Every fiscal year, approximately 10,000 visas are allocated to the EB-5 program, representing 7.1% of all EB visas for that year. Among these 10,000 visas, no one country is entitled to more than 7.1%, which amounts to around 700 visas per country. Since applicants can use their EB5 investment to obtain U.S. green cards for their spouse and dependent children as well, the yearly limit of 700 EB-5 visas per country only allows around 300 to 400 immigrant investors per country to start their new, promising life in the United States.
Bill S.386 Offers Hope for Ending the Country Cap
In July 2019, the U.S. government took the first step toward eliminating the discriminatory country caps in the EB-5 program and other U.S. immigration programs by introducing Bill S.386, also known as the Fairness for High-Skilled Immigrants Act of 2019. In 2020, a new version of the bill—Bill H.R.1044 – Fairness for High-Skilled Immigrants Act of 2020—was introduced, and on December 2, 2020, it was passed in the Senate, edging ever closer to the dissolution of USCIS country-based visa limits.
Passing in the Senate is significant, but for a bill of this magnitude, it’s not sufficient to enact the changes. The bill has been sent to the House of Representatives and must gain the approval of both houses to continue. Finally, should both houses pass the bill, it will proceed to President Trump’s desk for a signature, which will officially set it in motion. With broad support from both parties and Vice-President-Elect Kamala Harris as an original cosponsor, Bill S.386 stands a promising chance of passing and ushering in the transformation of U.S. immigration.
What Does the Bill Entail?
If passed, Bill S.386 could redefine the entire EB-5 landscape. The bill would see the country caps on employment-based visas almost completely eliminated, subject to a few conditions. A percentage of the available visas would be reserved for foreign nationals not from the two countries with the largest number of recipients, which, for the EB-5 program as of December 14, 2020, are China (including Hong Kong) and Vietnam. Of the unreserved visas, no more than 85% would be allowed to go to a single country. The passing of this bill represents a significant opportunity for those from China with EB-5 investments, and further improving the situation for Chinese immigrants is the bill’s eradication of an offset that reduces the number of visas that can be issued to Chinese individuals.

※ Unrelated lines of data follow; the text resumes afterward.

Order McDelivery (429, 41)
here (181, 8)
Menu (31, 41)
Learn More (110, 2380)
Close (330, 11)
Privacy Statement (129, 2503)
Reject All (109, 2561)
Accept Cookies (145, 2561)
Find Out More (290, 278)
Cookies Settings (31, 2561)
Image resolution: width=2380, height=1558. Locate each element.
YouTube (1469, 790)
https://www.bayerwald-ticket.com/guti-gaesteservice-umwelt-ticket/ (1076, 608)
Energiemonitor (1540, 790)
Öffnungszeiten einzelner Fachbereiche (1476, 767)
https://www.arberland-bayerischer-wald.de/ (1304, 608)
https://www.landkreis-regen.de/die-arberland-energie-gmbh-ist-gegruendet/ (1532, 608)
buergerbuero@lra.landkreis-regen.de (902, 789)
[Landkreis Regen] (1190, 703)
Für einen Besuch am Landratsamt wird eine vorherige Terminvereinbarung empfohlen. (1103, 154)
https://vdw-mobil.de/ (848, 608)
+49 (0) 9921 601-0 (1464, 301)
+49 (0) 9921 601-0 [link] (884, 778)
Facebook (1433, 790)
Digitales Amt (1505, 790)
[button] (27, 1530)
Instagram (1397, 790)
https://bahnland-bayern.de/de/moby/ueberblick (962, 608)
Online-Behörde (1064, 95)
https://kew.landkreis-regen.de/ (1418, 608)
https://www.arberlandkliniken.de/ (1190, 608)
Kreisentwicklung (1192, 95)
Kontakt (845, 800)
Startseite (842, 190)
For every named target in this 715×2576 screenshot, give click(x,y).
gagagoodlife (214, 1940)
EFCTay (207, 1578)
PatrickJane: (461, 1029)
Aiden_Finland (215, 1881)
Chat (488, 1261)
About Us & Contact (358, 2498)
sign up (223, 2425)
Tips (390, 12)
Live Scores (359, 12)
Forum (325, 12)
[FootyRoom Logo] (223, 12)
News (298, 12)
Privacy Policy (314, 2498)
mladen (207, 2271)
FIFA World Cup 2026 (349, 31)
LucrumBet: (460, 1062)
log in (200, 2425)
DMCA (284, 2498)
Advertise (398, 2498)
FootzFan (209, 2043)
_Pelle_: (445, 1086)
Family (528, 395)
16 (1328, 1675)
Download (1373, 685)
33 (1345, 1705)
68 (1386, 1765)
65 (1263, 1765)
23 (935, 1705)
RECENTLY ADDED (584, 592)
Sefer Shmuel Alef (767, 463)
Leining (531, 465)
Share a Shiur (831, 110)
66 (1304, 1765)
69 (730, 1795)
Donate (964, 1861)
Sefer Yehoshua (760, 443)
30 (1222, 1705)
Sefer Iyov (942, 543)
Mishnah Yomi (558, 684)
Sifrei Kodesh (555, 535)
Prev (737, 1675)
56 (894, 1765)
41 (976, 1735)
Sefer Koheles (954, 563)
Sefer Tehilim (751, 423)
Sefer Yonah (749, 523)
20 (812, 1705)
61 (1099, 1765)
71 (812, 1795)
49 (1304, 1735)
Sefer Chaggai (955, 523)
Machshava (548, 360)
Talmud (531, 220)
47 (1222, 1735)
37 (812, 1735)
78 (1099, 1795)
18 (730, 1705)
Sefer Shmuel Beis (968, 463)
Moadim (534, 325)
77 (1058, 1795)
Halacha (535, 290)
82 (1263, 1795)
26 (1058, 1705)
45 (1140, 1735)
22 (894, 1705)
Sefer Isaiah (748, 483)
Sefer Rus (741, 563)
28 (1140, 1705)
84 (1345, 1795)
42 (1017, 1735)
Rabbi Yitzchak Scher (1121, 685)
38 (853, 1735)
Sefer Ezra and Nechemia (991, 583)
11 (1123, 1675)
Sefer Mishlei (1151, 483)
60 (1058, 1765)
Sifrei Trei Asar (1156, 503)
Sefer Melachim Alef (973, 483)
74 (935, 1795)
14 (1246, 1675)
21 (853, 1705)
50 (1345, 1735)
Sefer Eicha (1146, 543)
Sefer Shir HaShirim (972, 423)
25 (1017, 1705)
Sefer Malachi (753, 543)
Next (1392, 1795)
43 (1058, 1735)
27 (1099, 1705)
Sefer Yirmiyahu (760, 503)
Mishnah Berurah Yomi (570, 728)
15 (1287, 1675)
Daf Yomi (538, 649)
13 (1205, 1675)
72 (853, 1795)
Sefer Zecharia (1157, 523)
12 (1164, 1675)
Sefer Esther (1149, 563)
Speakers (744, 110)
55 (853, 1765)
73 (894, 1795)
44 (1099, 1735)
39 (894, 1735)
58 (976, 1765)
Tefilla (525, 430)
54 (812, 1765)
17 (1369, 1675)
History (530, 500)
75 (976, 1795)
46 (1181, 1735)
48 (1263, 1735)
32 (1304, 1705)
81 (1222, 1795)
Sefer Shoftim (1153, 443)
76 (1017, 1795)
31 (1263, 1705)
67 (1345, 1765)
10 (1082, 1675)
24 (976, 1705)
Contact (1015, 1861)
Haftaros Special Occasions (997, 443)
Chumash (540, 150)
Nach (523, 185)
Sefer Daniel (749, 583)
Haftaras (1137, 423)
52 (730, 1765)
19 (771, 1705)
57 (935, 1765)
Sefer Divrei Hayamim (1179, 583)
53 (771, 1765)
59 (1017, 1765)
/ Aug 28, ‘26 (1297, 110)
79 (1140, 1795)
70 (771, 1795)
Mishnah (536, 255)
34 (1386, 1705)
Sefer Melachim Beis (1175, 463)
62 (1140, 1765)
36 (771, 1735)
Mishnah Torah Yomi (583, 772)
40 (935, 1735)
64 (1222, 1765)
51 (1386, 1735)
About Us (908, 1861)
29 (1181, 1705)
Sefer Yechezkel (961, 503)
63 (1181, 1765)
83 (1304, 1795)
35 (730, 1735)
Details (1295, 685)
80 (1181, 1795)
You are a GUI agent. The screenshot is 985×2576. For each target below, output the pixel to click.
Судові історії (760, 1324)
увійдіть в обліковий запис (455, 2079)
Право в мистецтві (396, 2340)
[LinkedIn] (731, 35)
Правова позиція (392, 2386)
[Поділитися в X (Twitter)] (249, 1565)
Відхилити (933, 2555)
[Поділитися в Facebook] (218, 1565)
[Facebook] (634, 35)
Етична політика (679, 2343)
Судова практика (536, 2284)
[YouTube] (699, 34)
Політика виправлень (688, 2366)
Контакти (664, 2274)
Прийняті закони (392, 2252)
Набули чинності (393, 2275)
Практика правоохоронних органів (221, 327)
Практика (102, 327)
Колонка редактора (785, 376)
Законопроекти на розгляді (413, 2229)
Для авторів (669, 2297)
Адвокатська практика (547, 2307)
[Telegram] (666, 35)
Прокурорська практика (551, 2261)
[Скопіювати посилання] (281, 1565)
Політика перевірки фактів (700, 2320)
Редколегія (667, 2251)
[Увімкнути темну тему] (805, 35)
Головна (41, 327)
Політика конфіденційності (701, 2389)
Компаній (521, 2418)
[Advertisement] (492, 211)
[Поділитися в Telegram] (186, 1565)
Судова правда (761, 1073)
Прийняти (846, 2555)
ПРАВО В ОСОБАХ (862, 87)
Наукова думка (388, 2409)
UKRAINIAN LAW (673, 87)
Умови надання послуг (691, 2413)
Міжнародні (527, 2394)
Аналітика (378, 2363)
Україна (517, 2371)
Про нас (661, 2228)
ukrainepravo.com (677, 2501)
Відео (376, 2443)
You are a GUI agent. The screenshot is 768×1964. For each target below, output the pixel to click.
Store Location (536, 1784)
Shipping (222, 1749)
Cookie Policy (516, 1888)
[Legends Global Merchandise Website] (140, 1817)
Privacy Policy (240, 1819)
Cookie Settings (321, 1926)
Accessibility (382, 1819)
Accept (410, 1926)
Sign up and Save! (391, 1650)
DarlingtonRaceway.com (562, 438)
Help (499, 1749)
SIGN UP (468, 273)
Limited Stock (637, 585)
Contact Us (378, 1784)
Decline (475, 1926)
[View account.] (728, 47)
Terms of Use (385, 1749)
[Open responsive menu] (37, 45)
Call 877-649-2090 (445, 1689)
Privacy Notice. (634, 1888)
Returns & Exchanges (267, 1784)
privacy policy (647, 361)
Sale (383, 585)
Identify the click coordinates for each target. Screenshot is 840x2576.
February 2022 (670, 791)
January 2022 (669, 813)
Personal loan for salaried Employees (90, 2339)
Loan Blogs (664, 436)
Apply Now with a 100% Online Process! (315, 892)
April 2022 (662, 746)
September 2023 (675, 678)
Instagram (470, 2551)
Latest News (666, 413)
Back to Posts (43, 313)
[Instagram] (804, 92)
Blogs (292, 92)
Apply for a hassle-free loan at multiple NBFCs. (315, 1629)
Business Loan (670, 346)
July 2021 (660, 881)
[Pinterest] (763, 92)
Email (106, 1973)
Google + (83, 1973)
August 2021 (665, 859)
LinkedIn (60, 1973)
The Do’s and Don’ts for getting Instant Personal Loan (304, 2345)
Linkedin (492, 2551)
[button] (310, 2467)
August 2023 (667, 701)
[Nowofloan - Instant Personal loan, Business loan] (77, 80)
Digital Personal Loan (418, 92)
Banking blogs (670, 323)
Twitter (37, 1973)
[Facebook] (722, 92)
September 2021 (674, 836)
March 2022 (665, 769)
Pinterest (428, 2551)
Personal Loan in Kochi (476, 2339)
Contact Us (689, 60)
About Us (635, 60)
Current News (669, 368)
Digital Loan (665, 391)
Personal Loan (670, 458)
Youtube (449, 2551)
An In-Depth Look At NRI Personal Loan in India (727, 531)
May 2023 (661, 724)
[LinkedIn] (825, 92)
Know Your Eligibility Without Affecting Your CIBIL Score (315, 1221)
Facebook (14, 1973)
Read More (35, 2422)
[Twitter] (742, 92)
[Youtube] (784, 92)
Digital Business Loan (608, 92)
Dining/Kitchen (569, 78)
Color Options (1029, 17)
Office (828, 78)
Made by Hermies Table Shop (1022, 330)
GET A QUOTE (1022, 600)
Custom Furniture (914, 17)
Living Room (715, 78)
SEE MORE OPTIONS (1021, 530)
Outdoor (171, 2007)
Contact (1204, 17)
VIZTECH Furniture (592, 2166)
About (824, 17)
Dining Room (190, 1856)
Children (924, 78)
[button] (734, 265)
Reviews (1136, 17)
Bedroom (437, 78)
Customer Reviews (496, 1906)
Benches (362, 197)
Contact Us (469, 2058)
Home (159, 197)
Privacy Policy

If this bill is passed, it will effectively almost void the visa availability processing approach that USCIS adopted in April 2020. The visa availability approach prioritizes the I-526 petitions of applicants from countries with readily available visas and has primarily disadvantaged Chinese investors. If the country caps are removed, significantly more EB-5 visas will be available to Chinese investors, reducing their disadvantage under the visa availability approach.